## WHAT YOU HAVE TO DO
Reproduce the listing below verbatim.
──────────────────────────────
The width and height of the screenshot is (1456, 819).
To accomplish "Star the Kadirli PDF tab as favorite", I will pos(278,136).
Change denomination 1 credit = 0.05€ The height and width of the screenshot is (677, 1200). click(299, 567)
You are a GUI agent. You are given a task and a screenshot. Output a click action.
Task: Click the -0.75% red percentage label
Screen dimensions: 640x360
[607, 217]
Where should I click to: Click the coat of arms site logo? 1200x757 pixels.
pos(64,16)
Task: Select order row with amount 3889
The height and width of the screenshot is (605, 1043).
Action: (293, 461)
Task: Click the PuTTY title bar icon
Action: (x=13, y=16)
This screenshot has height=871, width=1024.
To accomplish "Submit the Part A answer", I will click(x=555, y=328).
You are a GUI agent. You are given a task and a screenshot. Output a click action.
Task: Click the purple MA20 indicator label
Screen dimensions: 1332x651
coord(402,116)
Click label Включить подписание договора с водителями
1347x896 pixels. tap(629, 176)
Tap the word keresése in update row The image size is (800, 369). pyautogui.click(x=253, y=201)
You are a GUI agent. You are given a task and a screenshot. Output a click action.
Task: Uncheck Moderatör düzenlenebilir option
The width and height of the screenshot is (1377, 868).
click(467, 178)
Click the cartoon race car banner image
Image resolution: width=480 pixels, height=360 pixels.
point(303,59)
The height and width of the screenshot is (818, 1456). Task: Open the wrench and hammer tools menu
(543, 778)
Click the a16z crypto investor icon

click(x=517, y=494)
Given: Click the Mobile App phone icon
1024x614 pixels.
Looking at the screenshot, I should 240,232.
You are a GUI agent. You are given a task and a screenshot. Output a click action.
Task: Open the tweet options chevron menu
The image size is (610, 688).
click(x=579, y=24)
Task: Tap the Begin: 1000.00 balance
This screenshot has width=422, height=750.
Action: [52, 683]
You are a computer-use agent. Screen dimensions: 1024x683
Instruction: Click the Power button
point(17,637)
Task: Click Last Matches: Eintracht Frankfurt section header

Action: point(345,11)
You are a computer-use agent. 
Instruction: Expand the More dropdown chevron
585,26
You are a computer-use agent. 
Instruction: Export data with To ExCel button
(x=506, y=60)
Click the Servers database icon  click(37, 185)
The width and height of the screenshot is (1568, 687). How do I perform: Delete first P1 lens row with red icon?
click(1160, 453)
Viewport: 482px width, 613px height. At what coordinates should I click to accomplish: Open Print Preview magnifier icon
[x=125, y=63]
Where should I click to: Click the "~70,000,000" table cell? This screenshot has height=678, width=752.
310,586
──────────────────────────────
## RESPONSE TO THE EXERCISE
The width and height of the screenshot is (1456, 819).
To accomplish "Star the Kadirli PDF tab as favorite", I will pos(278,136).
Change denomination 1 credit = 0.05€ The height and width of the screenshot is (677, 1200). click(299, 567)
You are a GUI agent. You are given a task and a screenshot. Output a click action.
Task: Click the -0.75% red percentage label
Screen dimensions: 640x360
[607, 217]
Where should I click to: Click the coat of arms site logo? 1200x757 pixels.
pos(64,16)
Task: Select order row with amount 3889
The height and width of the screenshot is (605, 1043).
Action: (293, 461)
Task: Click the PuTTY title bar icon
Action: (x=13, y=16)
This screenshot has height=871, width=1024.
To accomplish "Submit the Part A answer", I will click(x=555, y=328).
You are a GUI agent. You are given a task and a screenshot. Output a click action.
Task: Click the purple MA20 indicator label
Screen dimensions: 1332x651
coord(402,116)
Click label Включить подписание договора с водителями
1347x896 pixels. tap(629, 176)
Tap the word keresése in update row The image size is (800, 369). pyautogui.click(x=253, y=201)
You are a GUI agent. You are given a task and a screenshot. Output a click action.
Task: Uncheck Moderatör düzenlenebilir option
The width and height of the screenshot is (1377, 868).
click(467, 178)
Click the cartoon race car banner image
Image resolution: width=480 pixels, height=360 pixels.
point(303,59)
The height and width of the screenshot is (818, 1456). Task: Open the wrench and hammer tools menu
(543, 778)
Click the a16z crypto investor icon

click(x=517, y=494)
Given: Click the Mobile App phone icon
1024x614 pixels.
Looking at the screenshot, I should 240,232.
You are a GUI agent. You are given a task and a screenshot. Output a click action.
Task: Open the tweet options chevron menu
The image size is (610, 688).
click(x=579, y=24)
Task: Tap the Begin: 1000.00 balance
This screenshot has width=422, height=750.
Action: [52, 683]
You are a computer-use agent. Screen dimensions: 1024x683
Instruction: Click the Power button
point(17,637)
Task: Click Last Matches: Eintracht Frankfurt section header

Action: point(345,11)
You are a computer-use agent. 
Instruction: Expand the More dropdown chevron
585,26
You are a computer-use agent. 
Instruction: Export data with To ExCel button
(x=506, y=60)
Click the Servers database icon  click(37, 185)
The width and height of the screenshot is (1568, 687). How do I perform: Delete first P1 lens row with red icon?
click(1160, 453)
Viewport: 482px width, 613px height. At what coordinates should I click to accomplish: Open Print Preview magnifier icon
[x=125, y=63]
Where should I click to: Click the "~70,000,000" table cell? This screenshot has height=678, width=752.
310,586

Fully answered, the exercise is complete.